**EXCERPTED DATA:**

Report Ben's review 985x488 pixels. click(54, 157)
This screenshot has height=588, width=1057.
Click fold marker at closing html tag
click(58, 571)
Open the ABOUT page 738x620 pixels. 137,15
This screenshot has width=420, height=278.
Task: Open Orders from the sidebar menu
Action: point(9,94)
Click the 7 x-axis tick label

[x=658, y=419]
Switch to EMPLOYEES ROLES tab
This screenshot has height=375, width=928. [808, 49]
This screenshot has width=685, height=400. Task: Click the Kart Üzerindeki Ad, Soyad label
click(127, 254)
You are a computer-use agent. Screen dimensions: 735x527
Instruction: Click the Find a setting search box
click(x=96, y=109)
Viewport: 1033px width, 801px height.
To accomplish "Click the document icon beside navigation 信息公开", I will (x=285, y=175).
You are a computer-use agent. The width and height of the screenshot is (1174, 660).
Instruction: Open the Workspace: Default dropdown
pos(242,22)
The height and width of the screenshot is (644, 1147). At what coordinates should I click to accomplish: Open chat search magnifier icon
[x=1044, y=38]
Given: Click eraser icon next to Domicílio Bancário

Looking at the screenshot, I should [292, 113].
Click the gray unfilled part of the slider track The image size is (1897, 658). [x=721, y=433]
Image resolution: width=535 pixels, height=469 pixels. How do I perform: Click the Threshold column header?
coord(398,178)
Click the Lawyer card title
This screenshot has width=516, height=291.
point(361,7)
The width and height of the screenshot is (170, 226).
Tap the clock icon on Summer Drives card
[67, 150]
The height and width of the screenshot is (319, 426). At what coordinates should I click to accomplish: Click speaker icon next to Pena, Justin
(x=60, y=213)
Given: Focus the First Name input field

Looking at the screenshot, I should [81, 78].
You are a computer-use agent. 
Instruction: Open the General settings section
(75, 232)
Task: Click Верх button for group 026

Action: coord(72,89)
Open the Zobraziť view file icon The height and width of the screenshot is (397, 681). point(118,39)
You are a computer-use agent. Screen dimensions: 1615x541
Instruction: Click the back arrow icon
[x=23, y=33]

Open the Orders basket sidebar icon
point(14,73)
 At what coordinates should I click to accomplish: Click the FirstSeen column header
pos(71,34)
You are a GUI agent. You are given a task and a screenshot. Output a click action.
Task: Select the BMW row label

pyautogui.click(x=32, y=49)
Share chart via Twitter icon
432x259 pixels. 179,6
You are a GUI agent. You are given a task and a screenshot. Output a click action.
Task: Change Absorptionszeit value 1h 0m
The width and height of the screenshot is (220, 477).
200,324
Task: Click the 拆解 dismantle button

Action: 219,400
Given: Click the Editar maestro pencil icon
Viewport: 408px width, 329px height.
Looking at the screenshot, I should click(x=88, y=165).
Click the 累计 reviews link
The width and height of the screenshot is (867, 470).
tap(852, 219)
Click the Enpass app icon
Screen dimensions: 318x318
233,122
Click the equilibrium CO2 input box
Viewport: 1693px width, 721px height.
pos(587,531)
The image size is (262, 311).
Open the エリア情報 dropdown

**EXERCISE DESCRIPTION:**
Set down all of the entries again, keeping every line exactly as it is.

**RESULT:**
Report Ben's review 985x488 pixels. click(54, 157)
This screenshot has height=588, width=1057.
Click fold marker at closing html tag
click(58, 571)
Open the ABOUT page 738x620 pixels. 137,15
This screenshot has width=420, height=278.
Task: Open Orders from the sidebar menu
Action: point(9,94)
Click the 7 x-axis tick label

[x=658, y=419]
Switch to EMPLOYEES ROLES tab
This screenshot has height=375, width=928. [808, 49]
This screenshot has width=685, height=400. Task: Click the Kart Üzerindeki Ad, Soyad label
click(127, 254)
You are a computer-use agent. Screen dimensions: 735x527
Instruction: Click the Find a setting search box
click(x=96, y=109)
Viewport: 1033px width, 801px height.
To accomplish "Click the document icon beside navigation 信息公开", I will (x=285, y=175).
You are a computer-use agent. The width and height of the screenshot is (1174, 660).
Instruction: Open the Workspace: Default dropdown
pos(242,22)
The height and width of the screenshot is (644, 1147). At what coordinates should I click to accomplish: Open chat search magnifier icon
[x=1044, y=38]
Given: Click eraser icon next to Domicílio Bancário

Looking at the screenshot, I should [292, 113].
Click the gray unfilled part of the slider track The image size is (1897, 658). [x=721, y=433]
Image resolution: width=535 pixels, height=469 pixels. How do I perform: Click the Threshold column header?
coord(398,178)
Click the Lawyer card title
This screenshot has width=516, height=291.
point(361,7)
The width and height of the screenshot is (170, 226).
Tap the clock icon on Summer Drives card
[67, 150]
The height and width of the screenshot is (319, 426). At what coordinates should I click to accomplish: Click speaker icon next to Pena, Justin
(x=60, y=213)
Given: Focus the First Name input field

Looking at the screenshot, I should [81, 78].
You are a computer-use agent. 
Instruction: Open the General settings section
(75, 232)
Task: Click Верх button for group 026

Action: coord(72,89)
Open the Zobraziť view file icon The height and width of the screenshot is (397, 681). point(118,39)
You are a computer-use agent. Screen dimensions: 1615x541
Instruction: Click the back arrow icon
[x=23, y=33]

Open the Orders basket sidebar icon
point(14,73)
 At what coordinates should I click to accomplish: Click the FirstSeen column header
pos(71,34)
You are a GUI agent. You are given a task and a screenshot. Output a click action.
Task: Select the BMW row label

pyautogui.click(x=32, y=49)
Share chart via Twitter icon
432x259 pixels. 179,6
You are a GUI agent. You are given a task and a screenshot. Output a click action.
Task: Change Absorptionszeit value 1h 0m
The width and height of the screenshot is (220, 477).
200,324
Task: Click the 拆解 dismantle button

Action: 219,400
Given: Click the Editar maestro pencil icon
Viewport: 408px width, 329px height.
Looking at the screenshot, I should click(x=88, y=165).
Click the 累计 reviews link
The width and height of the screenshot is (867, 470).
tap(852, 219)
Click the Enpass app icon
Screen dimensions: 318x318
233,122
Click the equilibrium CO2 input box
Viewport: 1693px width, 721px height.
pos(587,531)
The image size is (262, 311).
Open the エリア情報 dropdown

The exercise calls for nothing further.